Howells collaborated with Galliano on his own label and at Dior, Christian Lacroix, Alexander McQueen on shows; photographers Mario Testino and Nick Knight on editorial and advertising including many editions of Vogue and advertising campaigns for Dior, Burberry and Dolce and Gabbana. He also designed Stephen Jones's award-winning V&A exhibition 'Hat's An Anthology by Stephen Jones' in 2009.

Film credits include Bright Young Things, Shackleton, About Time Too, and Miss Julie. Howells' theatre design credits include Ed Hall's acclaimed ‘Chariots of Fire’ [costumes], MSM/DV8 Physical Theatre at The Royal Court, 'Towards Poetry' for The Royal Ballet, 'Derdemon' for the Statsoper, Berlin, 'Julius Tomb’ for Mark Baldwin Company, and 'Constant Speed', celebrating Einstein's Centenary, for the Rambert Ballet, 2005, where he was made Associate Designer at Rambert in 2009.

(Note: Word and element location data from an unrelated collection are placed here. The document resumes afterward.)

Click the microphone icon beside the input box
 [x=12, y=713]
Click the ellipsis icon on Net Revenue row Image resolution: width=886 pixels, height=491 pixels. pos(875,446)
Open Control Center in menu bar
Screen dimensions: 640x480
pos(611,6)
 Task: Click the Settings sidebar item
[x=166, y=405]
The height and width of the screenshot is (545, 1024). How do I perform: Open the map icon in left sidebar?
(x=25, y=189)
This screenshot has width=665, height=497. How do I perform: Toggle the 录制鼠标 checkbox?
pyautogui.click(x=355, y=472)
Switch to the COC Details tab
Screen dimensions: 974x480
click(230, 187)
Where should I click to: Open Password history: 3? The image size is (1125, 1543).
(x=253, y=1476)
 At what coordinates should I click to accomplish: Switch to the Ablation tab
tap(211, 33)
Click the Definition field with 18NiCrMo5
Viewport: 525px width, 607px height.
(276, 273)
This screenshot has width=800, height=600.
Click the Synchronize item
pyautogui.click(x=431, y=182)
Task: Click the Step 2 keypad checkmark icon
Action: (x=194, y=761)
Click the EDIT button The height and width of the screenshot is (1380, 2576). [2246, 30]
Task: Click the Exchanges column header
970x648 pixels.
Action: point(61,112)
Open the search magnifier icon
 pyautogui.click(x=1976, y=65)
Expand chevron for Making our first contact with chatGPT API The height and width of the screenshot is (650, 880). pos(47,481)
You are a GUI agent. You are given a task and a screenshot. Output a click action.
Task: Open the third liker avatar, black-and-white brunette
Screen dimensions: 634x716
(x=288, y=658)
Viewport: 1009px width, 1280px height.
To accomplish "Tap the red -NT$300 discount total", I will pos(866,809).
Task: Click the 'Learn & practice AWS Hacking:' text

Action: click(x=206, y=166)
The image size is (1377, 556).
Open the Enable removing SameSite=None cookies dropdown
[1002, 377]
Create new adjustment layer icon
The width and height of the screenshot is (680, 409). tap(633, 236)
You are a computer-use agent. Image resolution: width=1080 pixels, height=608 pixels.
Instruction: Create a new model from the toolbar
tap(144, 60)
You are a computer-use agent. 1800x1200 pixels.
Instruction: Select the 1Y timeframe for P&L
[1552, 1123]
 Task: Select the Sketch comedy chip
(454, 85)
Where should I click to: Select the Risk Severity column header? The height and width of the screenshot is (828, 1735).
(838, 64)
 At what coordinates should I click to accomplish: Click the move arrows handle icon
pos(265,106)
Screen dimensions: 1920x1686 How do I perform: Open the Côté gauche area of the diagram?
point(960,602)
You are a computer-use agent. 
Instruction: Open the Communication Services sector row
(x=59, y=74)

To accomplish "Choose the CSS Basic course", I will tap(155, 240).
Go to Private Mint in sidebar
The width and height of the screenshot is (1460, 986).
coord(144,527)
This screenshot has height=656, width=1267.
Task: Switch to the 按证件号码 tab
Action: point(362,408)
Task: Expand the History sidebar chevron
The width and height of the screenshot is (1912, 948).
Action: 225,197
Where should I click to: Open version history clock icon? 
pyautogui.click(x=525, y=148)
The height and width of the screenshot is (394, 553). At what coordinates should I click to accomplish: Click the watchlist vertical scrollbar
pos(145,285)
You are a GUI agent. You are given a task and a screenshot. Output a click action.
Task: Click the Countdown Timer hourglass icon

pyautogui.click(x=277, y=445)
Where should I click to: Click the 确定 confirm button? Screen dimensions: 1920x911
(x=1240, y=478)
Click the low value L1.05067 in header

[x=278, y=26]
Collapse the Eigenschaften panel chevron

Howells was the Creative Director behind the iconic Christmas trees at Claridges, where each year a fashion designer creates a tree. He created the inaugural tree in 2009 for John Galliano at Christian Dior, and in 2010 for Dior, 2019 for Sir Jony Ives and Marc Newson, and in 2017 for Karl Lagerfeld.

Until 2017, Howells was the creative director of the Port Eliot Festival.

He received a BAFTA nomination for his work on Shackleton.

==Personal life and death==
Howells was in a relationship with composer David von Richthofen until von Richthofen's death in 1993.

Howells had Marfan syndrome, which contributed to his tall height of 6 ft 7 in. He died from a heart condition related to Marfan syndrome on 19 July 2018, at Hammersmith Hospital in London.